Estas memorias no existen por sí solas: requieren formas de documentación, exposición,
repetición y conmemoración. Es decir, el cuerpo como archivo político debe ser sostenido
activamente por comunidades que luchen contra el olvido y por la justicia histórica. Cuando los
cuerpos se reúnen en vigilias, protestas o acciones públicas, no solo actúan políticamente en el
presente, sino que reclaman y encarnan la historia de los oprimidos. De este modo, se oponen al
intento moderno de borrar esa historia del espacio público.
La inscripción de la historia en los cuerpos es también un acto de vulnerabilidad: implica ceder,
transformarse, afectar y ser afectado por las marcas del pasado. El cuerpo no es una sustancia
cerrada, sino un sitio expuesto al daño, al contacto ético y a la memoria colectiva.
Interdependencia, precariedad y coalición
Uno de los conceptos clave del texto es la interdependencia, entendida como una condición
fundamental de la vida humana. Lejos de ser autosuficientes, los seres humanos dependen de otros
y de un mundo compartido para sobrevivir. Esta interdependencia, sin embargo, no es simétrica ni
armónica. Muchas veces, se vive de forma conflictiva, incluso como una carga o una amenaza. Las
alianzas políticas y las coaliciones no surgen de un consenso previo o de una afinidad feliz, sino de la
negociación dolorosa, incómoda y desigual entre cuerpos precarios que comparten condiciones
de vida vulnerables.
En este marco, la precariedad se define como el modo en que la vulnerabilidad se gestiona y
distribuye políticamente. La precarización es un proceso continuo que excluye a ciertas vidas de la
posibilidad de vivir dignamente, y que muchas veces no tiene un solo autor ni centro, sino que
opera como una forma de poder sin sujeto. Este tipo de poder administra poblaciones, regula qué
vidas merecen protección y cuáles pueden ser descartadas sin consecuencias.
Butler sostiene que la resistencia a la precarización solo puede darse si las coaliciones políticas
reconocen su base en la interdependencia. Esto no implica rechazar completamente el apoyo
estatal, pero sí romper con el paternalismo y luchar por una democracia radical, capaz de
estructurar políticas en favor de la vida en común.
La acción política como presencia encarnada
Una parte importante del ensayo se dedica a reivindicar la presencia física de los cuerpos en la
calle como una forma poderosa de acción política. Aunque vivimos en una era donde los medios
digitales tienen gran alcance, Butler enfatiza que la materialidad corporal no puede ser
reemplazada por lo virtual. Las calles necesitan de los cuerpos tanto como los medios necesitan de
los eventos presenciales. La articulación entre el espacio físico y el digital forma una nueva versión
de la esfera pública, donde las luchas se localizan y se globalizan simultáneamente.

[Registros almacenados]
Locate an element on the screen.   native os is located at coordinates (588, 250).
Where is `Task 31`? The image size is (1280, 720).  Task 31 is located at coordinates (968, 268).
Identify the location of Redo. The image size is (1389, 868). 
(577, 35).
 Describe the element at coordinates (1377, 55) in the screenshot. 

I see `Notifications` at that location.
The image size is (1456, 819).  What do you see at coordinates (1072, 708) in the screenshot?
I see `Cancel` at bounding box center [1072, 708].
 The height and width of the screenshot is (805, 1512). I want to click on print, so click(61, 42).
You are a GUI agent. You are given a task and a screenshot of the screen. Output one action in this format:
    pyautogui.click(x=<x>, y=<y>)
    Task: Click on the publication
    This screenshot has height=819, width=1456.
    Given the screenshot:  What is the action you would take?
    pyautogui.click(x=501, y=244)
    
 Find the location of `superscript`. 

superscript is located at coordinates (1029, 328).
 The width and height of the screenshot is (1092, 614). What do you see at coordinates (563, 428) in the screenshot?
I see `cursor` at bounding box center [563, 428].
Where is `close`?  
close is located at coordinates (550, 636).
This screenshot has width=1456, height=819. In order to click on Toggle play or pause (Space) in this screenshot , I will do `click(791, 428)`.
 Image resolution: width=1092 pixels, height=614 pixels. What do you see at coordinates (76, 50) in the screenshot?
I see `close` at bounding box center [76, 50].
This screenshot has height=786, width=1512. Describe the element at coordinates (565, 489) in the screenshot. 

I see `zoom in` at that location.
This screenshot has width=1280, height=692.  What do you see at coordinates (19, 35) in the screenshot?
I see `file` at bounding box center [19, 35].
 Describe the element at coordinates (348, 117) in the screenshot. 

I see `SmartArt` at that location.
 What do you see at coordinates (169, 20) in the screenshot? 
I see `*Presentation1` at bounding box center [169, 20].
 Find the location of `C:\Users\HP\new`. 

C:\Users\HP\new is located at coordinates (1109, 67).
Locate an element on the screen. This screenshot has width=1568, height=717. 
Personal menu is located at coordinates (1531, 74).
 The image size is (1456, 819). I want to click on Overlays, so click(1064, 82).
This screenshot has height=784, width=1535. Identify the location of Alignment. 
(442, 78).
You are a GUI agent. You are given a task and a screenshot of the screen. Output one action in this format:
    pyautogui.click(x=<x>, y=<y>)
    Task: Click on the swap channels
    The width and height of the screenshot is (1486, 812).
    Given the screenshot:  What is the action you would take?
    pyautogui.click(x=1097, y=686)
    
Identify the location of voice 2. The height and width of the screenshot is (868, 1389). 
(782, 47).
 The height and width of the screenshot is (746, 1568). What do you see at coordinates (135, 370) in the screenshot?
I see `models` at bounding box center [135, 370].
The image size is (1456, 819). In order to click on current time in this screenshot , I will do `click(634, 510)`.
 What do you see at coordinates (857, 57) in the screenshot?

- _Tareas por realizar_
**a.** ¿Cómo se define la precariedad en el fragmento sobre el cuerpo y la acción política?
**b.** Continúa el fragmento sobre el cuerpo y la acción política a partir de su última oración.

- _Respuestas_
**a.** Como el modo en que la vulnerabilidad se gestiona y distribuye políticamente.

**b.**
La presencia colectiva de cuerpos precarios en la calle dice: “no hemos sido descartados”,
“seguimos aquí”. Es una afirmación de existencia, de persistencia y de dignidad. Esta acción no
requiere una voz única ni un mensaje homogéneo: es performativa por el solo hecho de ocupar el
espacio público y exigir ser vistos, reconocidos y protegidos.
Así, la política de la calle se convierte en una forma de decir, con los cuerpos: “estas vidas
importan”, incluso si las instituciones no lo han reconocido aún. La congregación física, con toda su
incomodidad, fragilidad y conflictividad, permite imaginar y encarnar otras formas de vida en común.
Conclusión
Judith Butler redefine la política desde el cuerpo, la calle y la vulnerabilidad. Frente a las ideas
tradicionales de autonomía, autosuficiencia o derechos individuales abstractos, propone una
política fundada en la precariedad compartida, la interdependencia conflictiva y la resistencia
encarnada. Los cuerpos en la calle no solo reclaman derechos, sino que revelan el modo en que la
vida misma está estructurada y condicionada por la desigualdad, el olvido y la violencia.
La vulnerabilidad, lejos de ser una debilidad, se vuelve una condición común y una herramienta
para construir coaliciones políticas capaces de luchar por la igualdad. Reconocer esta
vulnerabilidad compartida es el primer paso para desmantelar los sistemas que naturalizan la
precariedad y para imaginar modos de convivencia más justos, sostenibles y dignos.